THE BOOK THIEF
Within the first few pages, when I realized that "Death" was the narrator, I was hooked. What an interesting approach to the Holocaust. I have witnessed death up close and personal three times. First as I held my infant son and then as I walked my father and later my mother to it's door. I am not afraid of death, but the look of it always disturbs me. In that moment the body is just a shell. It is always sad... so when Death describes Rudy's passing, it tore my heart out.
"On many counts, taking a boy like Rudy was robbery—so much life, so much to live for—yet somehow, I’m certain he would have loved to see the frightening rubble and the swelling of the sky on the night he passed away. He’d have cried and turned and smiled if only he could have seen the book thief on her hands and knees, next to his decimated body. He’d have been glad to witness her kissing his dusty, bomb-hit lips."
"Death just has a job to do... even Death has a heart."

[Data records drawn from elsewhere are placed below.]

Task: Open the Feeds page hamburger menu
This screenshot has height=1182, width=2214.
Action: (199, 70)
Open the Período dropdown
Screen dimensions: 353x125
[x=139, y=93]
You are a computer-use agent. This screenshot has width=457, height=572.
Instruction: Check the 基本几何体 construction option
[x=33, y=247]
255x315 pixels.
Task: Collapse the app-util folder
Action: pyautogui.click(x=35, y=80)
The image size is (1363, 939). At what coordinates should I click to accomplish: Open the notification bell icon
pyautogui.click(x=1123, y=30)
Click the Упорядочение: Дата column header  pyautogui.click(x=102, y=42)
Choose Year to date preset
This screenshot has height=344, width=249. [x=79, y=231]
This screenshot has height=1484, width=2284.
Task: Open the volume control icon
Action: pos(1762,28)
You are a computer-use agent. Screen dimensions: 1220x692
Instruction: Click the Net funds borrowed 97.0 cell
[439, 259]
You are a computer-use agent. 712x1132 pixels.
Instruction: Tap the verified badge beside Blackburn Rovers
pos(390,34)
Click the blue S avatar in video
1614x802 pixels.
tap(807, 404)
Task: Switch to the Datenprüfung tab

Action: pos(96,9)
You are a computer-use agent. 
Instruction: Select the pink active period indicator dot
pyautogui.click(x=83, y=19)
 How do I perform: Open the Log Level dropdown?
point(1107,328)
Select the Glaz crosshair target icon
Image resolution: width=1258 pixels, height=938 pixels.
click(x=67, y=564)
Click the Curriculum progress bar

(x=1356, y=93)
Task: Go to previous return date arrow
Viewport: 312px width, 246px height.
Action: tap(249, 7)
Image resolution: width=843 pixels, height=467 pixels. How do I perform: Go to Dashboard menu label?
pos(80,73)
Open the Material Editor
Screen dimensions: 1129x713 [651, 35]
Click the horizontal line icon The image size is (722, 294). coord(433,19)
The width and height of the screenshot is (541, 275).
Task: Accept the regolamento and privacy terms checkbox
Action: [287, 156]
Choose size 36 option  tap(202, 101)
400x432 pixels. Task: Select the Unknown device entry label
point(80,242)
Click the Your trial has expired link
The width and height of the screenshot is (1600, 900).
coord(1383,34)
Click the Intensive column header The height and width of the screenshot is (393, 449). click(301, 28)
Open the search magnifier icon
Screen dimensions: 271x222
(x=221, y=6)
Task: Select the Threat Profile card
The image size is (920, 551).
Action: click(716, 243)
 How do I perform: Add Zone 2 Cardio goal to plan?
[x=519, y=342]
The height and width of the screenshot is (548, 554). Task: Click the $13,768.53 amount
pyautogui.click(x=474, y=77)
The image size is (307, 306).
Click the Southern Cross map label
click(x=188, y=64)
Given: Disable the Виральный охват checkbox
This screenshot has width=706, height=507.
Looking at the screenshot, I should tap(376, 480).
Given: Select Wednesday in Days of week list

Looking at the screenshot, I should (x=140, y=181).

I loved the characters in this book, especially the sweet relationship between Liesel and her papa and the conflicted relationship of Hans and Rosa Hubermann... there was so much more than what appeared on the surface. Love sometimes has a strange way of manifesting itself. It was touching that the mayor's wife, in her pain, was actually allowing Liesel her thievery and of course it was sad that Rudy and Liesel never got the time for their romance to blossom.. But isn't that the way life is? We shouldn't put things off.
It was about 2:00 AM when I finished the book. I cried of course, as Death did his job. I thought it was poignant that they were taken in their sleep, no fear, no pain... whisked away in the night. But more than that I was angry. I got out of bed and threw the book in the garbage. My reaction surprised me. I knew, going in, that this book would have a sad ending so why was I so upset? I couldn't put my finger on it.
Then... about two weeks later, after I had retrieved my copy of the book, and was thinking about something completely different, the answer suddenly bubbled to the surface...
It doesn't matter that Death has a heart or that he has a job to do. It doesn't matter that he gently lifts our spirits upward and that the sheer numbers of people dying was exhausting to him. He is no respecter of persons and he's coming for us all. We don't know when and we don't know how but we do know he will come. I guess as I tossed the book I was saying...
"Not yet, not now. I plan to dance in the rain a few more times."